To deal with Operation Green Hunt and to rejuvenate the revolutionary movement, Maoist leaders are now focussing on protecting their guerrilla fighters, especially those in senior ranks, and on more offensives similar to the Dantewada attack that killed 76 CRPF personnel.

The continuous success of the security forces, which either killed or arrested top Maoist leaders, finds a special mention in a statement issued by the Central Committee of the CPI (Maoist) on Thursday to mark the sixth anniversary of the outfit. It fell on September 21, but the statement was released later.

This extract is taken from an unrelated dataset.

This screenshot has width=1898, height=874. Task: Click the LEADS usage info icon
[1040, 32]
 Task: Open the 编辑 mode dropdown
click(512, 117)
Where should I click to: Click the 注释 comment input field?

The statement issued by Central Committee spokesman Abhay points to the serious losses the rebels have suffered. “From May 2009 to July 2010, eight topmost comrades, including Polit Bureau members and beloved leader Azad, and 10 State-level comrades had either been caught and killed by the enemy or put behind bars.” Abhay succeeded Azad, who was killed in an encounter with the Andhra Pradesh police in Adilabad on July 2 this year.

Assessing the progress of the revolutionary movement in India, Abhay said that despite the movement suffering ‘setbacks' in Andhra Pradesh and north Chhattisgarh and heavy losses in north Orissa, it had notched many successes elsewhere. The biggest loss was the death of Azad “who had been rendering multi-faceted services most efficiently in many fields.” But he conceded that the losses since May 2009 had been more serious.

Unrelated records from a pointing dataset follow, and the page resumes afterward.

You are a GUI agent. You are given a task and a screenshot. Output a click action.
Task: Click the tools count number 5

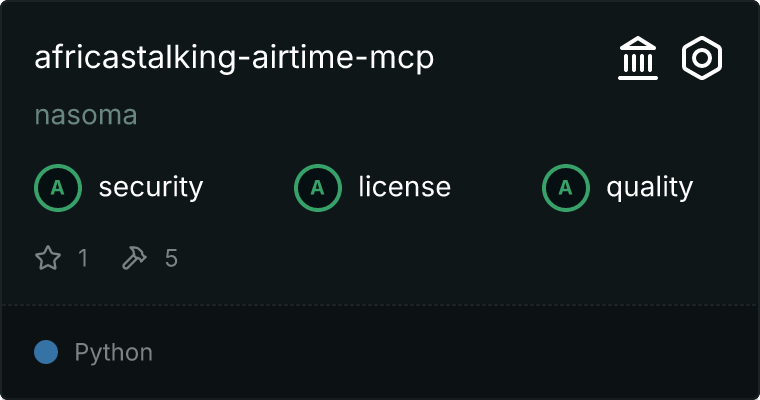171,258
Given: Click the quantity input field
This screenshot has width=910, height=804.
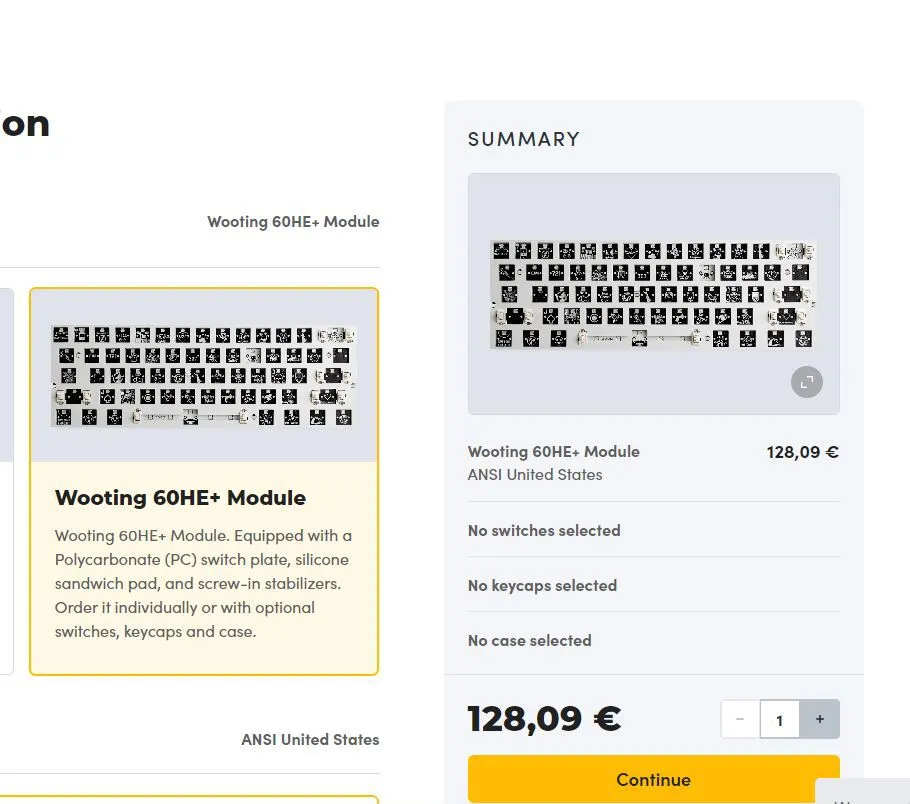Looking at the screenshot, I should (779, 719).
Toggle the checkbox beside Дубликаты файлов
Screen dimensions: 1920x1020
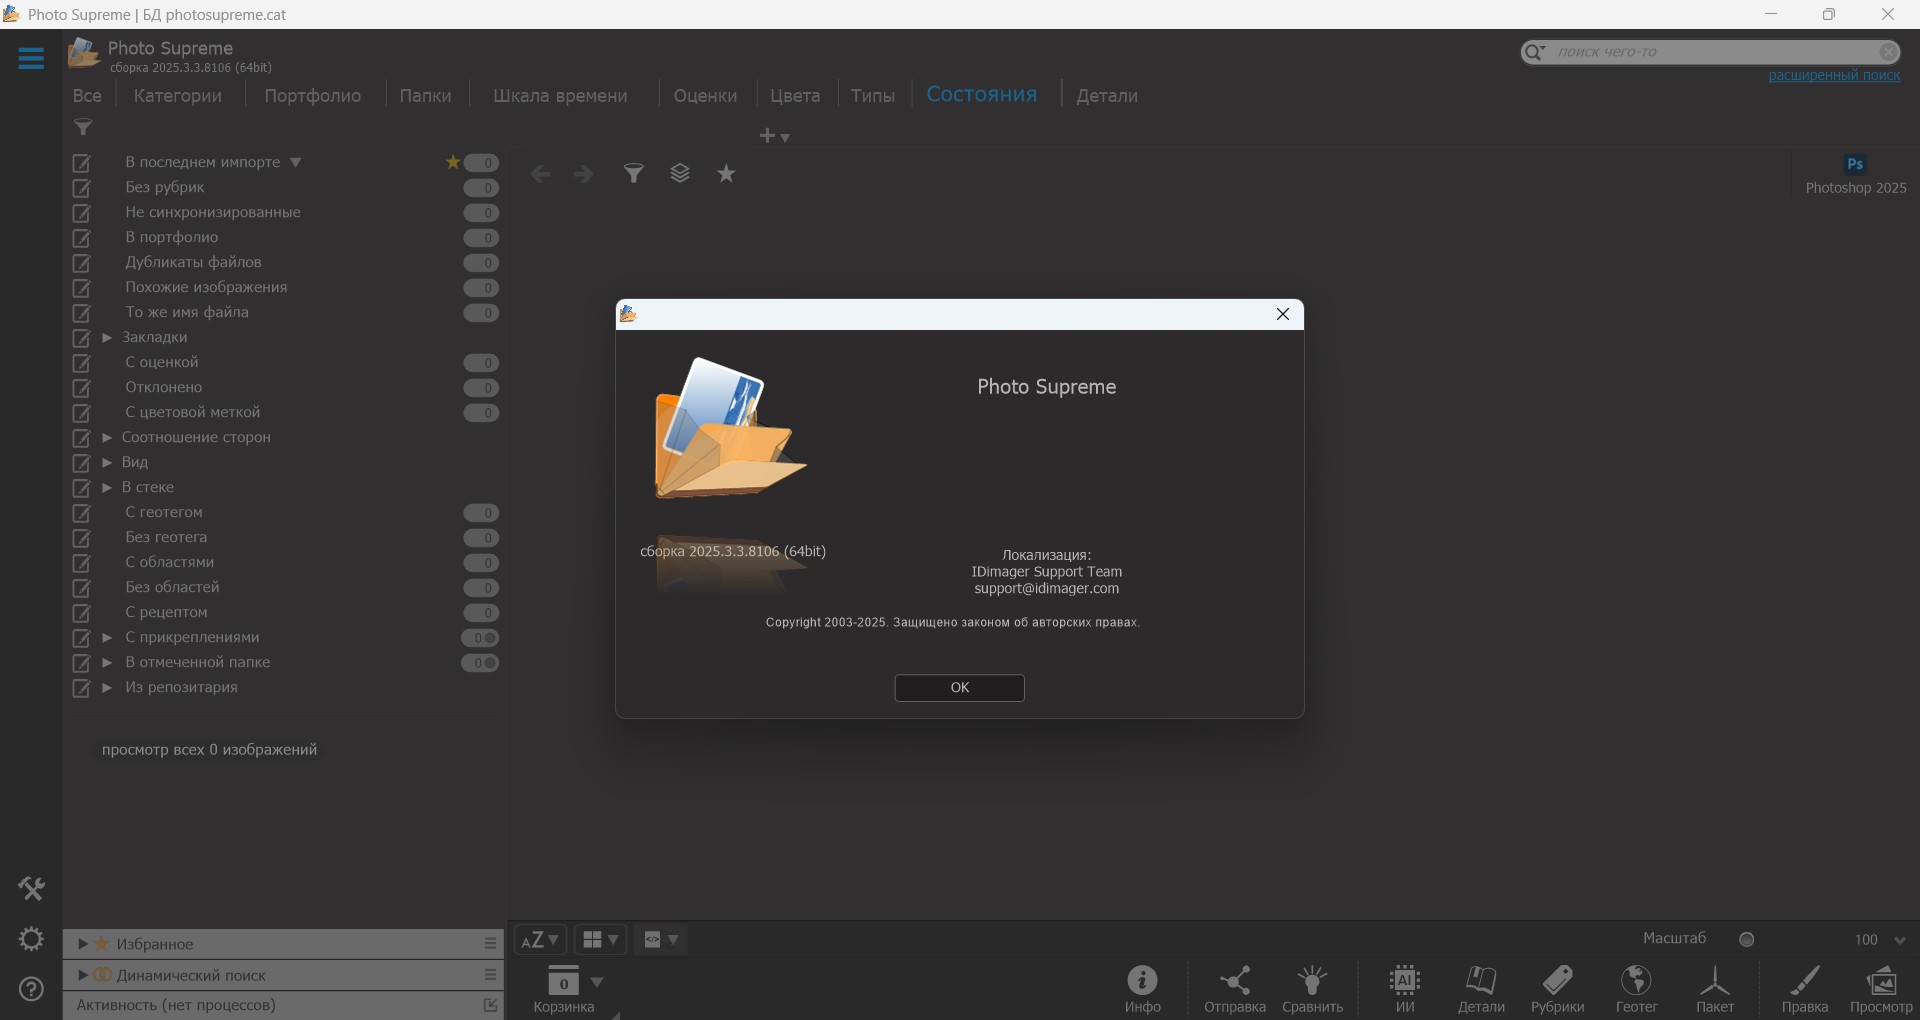coord(82,263)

Abhay's premise is that the multi-pronged offensive strategy adopted for Operation Green Hunt was fashioned after the ‘War on Terror' launched by the United States. The campaign was more focussed on “our strong rural areas, guerrilla zones, especially Dandakaranya, Jharkhand-Bihar, Lalgarh border areas of Jharkhand-Orissa, Andhra-Orissa and Telangana-Chhattisgarh.”

Despite the reverses, he said, the revolutionaries managed to inflict serious losses on the security forces at Singanamadugu and Mukaram (Dantewada) in Chhattisgarh; Laheri in Maharashtra; Sankrel and Silda in West Bengal; Gumla, Vishnupur and Lateshar in Jharkhand; Gaya and Tandwa Bazaar in Bihar; and Potakal and Baipharguda in Orissa. The successful strikes, he claimed, had “broken down the initiative of the enemy.”

The struggles in Kalinganagar, Singur and Nandigram had the desired impact on the ruling classes, he said, and the Lalgarh and Narayanpatna struggles had taken place on a higher scale.

In this background, the Maoist party called for a broad united front of all resistance struggles in the country.